_Directions_.
Would you repeat every line below exactly, please?

_Material provided_.
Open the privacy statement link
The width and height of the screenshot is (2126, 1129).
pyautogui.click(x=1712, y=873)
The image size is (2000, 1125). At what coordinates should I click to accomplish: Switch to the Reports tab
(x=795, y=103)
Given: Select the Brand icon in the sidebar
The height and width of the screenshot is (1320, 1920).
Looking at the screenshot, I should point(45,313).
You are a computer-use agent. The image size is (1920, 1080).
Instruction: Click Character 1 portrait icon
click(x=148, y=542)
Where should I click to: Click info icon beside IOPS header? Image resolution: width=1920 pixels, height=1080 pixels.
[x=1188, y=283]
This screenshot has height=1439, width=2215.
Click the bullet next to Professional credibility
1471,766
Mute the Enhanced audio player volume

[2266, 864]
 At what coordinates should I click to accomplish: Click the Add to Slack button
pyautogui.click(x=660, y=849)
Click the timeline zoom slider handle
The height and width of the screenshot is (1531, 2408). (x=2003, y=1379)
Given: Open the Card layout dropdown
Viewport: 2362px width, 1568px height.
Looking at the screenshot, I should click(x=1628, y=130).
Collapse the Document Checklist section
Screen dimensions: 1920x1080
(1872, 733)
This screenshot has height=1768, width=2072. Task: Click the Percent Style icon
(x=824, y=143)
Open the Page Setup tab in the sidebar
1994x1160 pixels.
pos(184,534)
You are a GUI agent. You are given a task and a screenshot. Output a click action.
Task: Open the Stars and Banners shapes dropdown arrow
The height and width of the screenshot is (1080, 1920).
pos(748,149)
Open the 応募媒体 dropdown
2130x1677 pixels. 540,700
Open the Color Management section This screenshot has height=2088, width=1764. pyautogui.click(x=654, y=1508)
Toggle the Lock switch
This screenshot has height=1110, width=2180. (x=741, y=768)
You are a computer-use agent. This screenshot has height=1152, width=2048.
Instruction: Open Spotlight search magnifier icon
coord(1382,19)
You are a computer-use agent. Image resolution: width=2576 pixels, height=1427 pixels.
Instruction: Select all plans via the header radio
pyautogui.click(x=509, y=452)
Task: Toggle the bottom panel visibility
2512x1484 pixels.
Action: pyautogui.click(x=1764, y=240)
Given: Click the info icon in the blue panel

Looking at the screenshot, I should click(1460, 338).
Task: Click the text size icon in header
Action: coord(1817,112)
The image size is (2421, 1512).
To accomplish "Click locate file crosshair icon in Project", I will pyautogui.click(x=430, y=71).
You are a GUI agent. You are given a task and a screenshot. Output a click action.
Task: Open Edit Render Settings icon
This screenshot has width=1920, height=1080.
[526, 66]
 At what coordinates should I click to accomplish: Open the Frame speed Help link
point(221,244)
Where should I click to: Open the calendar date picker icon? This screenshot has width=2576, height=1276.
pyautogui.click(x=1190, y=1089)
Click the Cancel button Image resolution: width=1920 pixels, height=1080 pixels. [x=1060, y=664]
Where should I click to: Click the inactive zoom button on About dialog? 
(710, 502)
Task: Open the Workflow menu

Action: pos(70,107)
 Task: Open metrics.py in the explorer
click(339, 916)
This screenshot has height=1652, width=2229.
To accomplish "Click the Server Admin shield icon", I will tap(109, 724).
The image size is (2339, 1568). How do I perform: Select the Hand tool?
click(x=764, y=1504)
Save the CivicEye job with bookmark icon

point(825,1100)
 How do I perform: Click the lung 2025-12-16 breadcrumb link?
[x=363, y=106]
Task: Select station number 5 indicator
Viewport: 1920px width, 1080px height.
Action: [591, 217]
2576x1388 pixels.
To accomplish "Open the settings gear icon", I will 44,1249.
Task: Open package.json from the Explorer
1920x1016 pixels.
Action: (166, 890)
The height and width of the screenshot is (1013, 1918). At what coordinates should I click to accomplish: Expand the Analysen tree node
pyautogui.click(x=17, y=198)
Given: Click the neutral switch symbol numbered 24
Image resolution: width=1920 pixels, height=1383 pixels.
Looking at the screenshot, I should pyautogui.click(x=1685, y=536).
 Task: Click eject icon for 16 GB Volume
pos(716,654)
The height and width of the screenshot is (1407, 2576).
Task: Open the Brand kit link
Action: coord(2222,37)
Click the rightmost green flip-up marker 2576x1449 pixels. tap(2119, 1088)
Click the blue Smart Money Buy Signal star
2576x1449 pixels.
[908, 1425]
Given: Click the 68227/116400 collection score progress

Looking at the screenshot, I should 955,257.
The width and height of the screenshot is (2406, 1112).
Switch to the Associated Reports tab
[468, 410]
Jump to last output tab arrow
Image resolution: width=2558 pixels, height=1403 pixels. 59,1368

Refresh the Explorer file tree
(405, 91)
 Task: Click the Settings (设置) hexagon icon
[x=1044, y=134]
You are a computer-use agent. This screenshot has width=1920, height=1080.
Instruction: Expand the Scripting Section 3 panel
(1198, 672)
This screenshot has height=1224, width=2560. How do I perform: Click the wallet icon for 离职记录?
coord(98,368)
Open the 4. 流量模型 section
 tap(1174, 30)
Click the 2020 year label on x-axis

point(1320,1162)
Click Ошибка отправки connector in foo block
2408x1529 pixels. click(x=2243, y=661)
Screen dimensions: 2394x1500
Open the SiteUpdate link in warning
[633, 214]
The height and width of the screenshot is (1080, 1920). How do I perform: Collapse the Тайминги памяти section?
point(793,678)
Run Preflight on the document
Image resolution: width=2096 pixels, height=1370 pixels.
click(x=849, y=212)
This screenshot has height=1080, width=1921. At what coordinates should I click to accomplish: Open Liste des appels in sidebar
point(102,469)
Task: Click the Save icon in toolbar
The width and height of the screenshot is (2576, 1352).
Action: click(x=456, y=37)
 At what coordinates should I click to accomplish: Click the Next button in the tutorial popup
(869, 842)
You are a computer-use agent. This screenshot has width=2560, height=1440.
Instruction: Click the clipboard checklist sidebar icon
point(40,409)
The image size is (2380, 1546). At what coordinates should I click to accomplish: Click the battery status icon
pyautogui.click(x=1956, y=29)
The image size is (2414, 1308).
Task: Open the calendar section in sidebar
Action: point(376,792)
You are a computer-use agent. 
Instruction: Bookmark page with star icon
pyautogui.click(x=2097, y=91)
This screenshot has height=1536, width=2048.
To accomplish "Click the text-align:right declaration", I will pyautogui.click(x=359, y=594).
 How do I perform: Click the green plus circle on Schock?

_Your solution_.
Open the privacy statement link
The width and height of the screenshot is (2126, 1129).
pyautogui.click(x=1712, y=873)
The image size is (2000, 1125). At what coordinates should I click to accomplish: Switch to the Reports tab
(x=795, y=103)
Given: Select the Brand icon in the sidebar
The height and width of the screenshot is (1320, 1920).
Looking at the screenshot, I should point(45,313).
You are a computer-use agent. The image size is (1920, 1080).
Instruction: Click Character 1 portrait icon
click(x=148, y=542)
Where should I click to: Click info icon beside IOPS header? Image resolution: width=1920 pixels, height=1080 pixels.
[x=1188, y=283]
This screenshot has height=1439, width=2215.
Click the bullet next to Professional credibility
1471,766
Mute the Enhanced audio player volume

[2266, 864]
 At what coordinates should I click to accomplish: Click the Add to Slack button
pyautogui.click(x=660, y=849)
Click the timeline zoom slider handle
The height and width of the screenshot is (1531, 2408). (x=2003, y=1379)
Given: Open the Card layout dropdown
Viewport: 2362px width, 1568px height.
Looking at the screenshot, I should click(x=1628, y=130).
Collapse the Document Checklist section
Screen dimensions: 1920x1080
(1872, 733)
This screenshot has height=1768, width=2072. Task: Click the Percent Style icon
(x=824, y=143)
Open the Page Setup tab in the sidebar
1994x1160 pixels.
pos(184,534)
You are a GUI agent. You are given a task and a screenshot. Output a click action.
Task: Open the Stars and Banners shapes dropdown arrow
The height and width of the screenshot is (1080, 1920).
pos(748,149)
Open the 応募媒体 dropdown
2130x1677 pixels. 540,700
Open the Color Management section This screenshot has height=2088, width=1764. pyautogui.click(x=654, y=1508)
Toggle the Lock switch
This screenshot has height=1110, width=2180. (x=741, y=768)
You are a computer-use agent. This screenshot has height=1152, width=2048.
Instruction: Open Spotlight search magnifier icon
coord(1382,19)
You are a computer-use agent. Image resolution: width=2576 pixels, height=1427 pixels.
Instruction: Select all plans via the header radio
pyautogui.click(x=509, y=452)
Task: Toggle the bottom panel visibility
2512x1484 pixels.
Action: pyautogui.click(x=1764, y=240)
Given: Click the info icon in the blue panel

Looking at the screenshot, I should click(1460, 338).
Task: Click the text size icon in header
Action: coord(1817,112)
The image size is (2421, 1512).
To accomplish "Click locate file crosshair icon in Project", I will pyautogui.click(x=430, y=71).
You are a GUI agent. You are given a task and a screenshot. Output a click action.
Task: Open Edit Render Settings icon
This screenshot has width=1920, height=1080.
[526, 66]
 At what coordinates should I click to accomplish: Open the Frame speed Help link
point(221,244)
Where should I click to: Open the calendar date picker icon? This screenshot has width=2576, height=1276.
pyautogui.click(x=1190, y=1089)
Click the Cancel button Image resolution: width=1920 pixels, height=1080 pixels. [x=1060, y=664]
Where should I click to: Click the inactive zoom button on About dialog? 
(710, 502)
Task: Open the Workflow menu

Action: pos(70,107)
 Task: Open metrics.py in the explorer
click(339, 916)
This screenshot has height=1652, width=2229.
To accomplish "Click the Server Admin shield icon", I will tap(109, 724).
The image size is (2339, 1568). How do I perform: Select the Hand tool?
click(x=764, y=1504)
Save the CivicEye job with bookmark icon

point(825,1100)
 How do I perform: Click the lung 2025-12-16 breadcrumb link?
[x=363, y=106]
Task: Select station number 5 indicator
Viewport: 1920px width, 1080px height.
Action: [591, 217]
2576x1388 pixels.
To accomplish "Open the settings gear icon", I will 44,1249.
Task: Open package.json from the Explorer
1920x1016 pixels.
Action: (166, 890)
The height and width of the screenshot is (1013, 1918). At what coordinates should I click to accomplish: Expand the Analysen tree node
pyautogui.click(x=17, y=198)
Given: Click the neutral switch symbol numbered 24
Image resolution: width=1920 pixels, height=1383 pixels.
Looking at the screenshot, I should pyautogui.click(x=1685, y=536).
 Task: Click eject icon for 16 GB Volume
pos(716,654)
The height and width of the screenshot is (1407, 2576).
Task: Open the Brand kit link
Action: coord(2222,37)
Click the rightmost green flip-up marker 2576x1449 pixels. tap(2119, 1088)
Click the blue Smart Money Buy Signal star
2576x1449 pixels.
[908, 1425]
Given: Click the 68227/116400 collection score progress

Looking at the screenshot, I should 955,257.
The width and height of the screenshot is (2406, 1112).
Switch to the Associated Reports tab
[468, 410]
Jump to last output tab arrow
Image resolution: width=2558 pixels, height=1403 pixels. 59,1368

Refresh the Explorer file tree
(405, 91)
 Task: Click the Settings (设置) hexagon icon
[x=1044, y=134]
You are a computer-use agent. This screenshot has width=1920, height=1080.
Instruction: Expand the Scripting Section 3 panel
(1198, 672)
This screenshot has height=1224, width=2560. How do I perform: Click the wallet icon for 离职记录?
coord(98,368)
Open the 4. 流量模型 section
 tap(1174, 30)
Click the 2020 year label on x-axis

point(1320,1162)
Click Ошибка отправки connector in foo block
2408x1529 pixels. click(x=2243, y=661)
Screen dimensions: 2394x1500
Open the SiteUpdate link in warning
[633, 214]
The height and width of the screenshot is (1080, 1920). How do I perform: Collapse the Тайминги памяти section?
point(793,678)
Run Preflight on the document
Image resolution: width=2096 pixels, height=1370 pixels.
click(x=849, y=212)
This screenshot has height=1080, width=1921. At what coordinates should I click to accomplish: Open Liste des appels in sidebar
point(102,469)
Task: Click the Save icon in toolbar
The width and height of the screenshot is (2576, 1352).
Action: click(x=456, y=37)
 At what coordinates should I click to accomplish: Click the Next button in the tutorial popup
(869, 842)
You are a computer-use agent. This screenshot has width=2560, height=1440.
Instruction: Click the clipboard checklist sidebar icon
point(40,409)
The image size is (2380, 1546). At what coordinates should I click to accomplish: Click the battery status icon
pyautogui.click(x=1956, y=29)
The image size is (2414, 1308).
Task: Open the calendar section in sidebar
Action: point(376,792)
You are a computer-use agent. 
Instruction: Bookmark page with star icon
pyautogui.click(x=2097, y=91)
This screenshot has height=1536, width=2048.
To accomplish "Click the text-align:right declaration", I will pyautogui.click(x=359, y=594).
 How do I perform: Click the green plus circle on Schock?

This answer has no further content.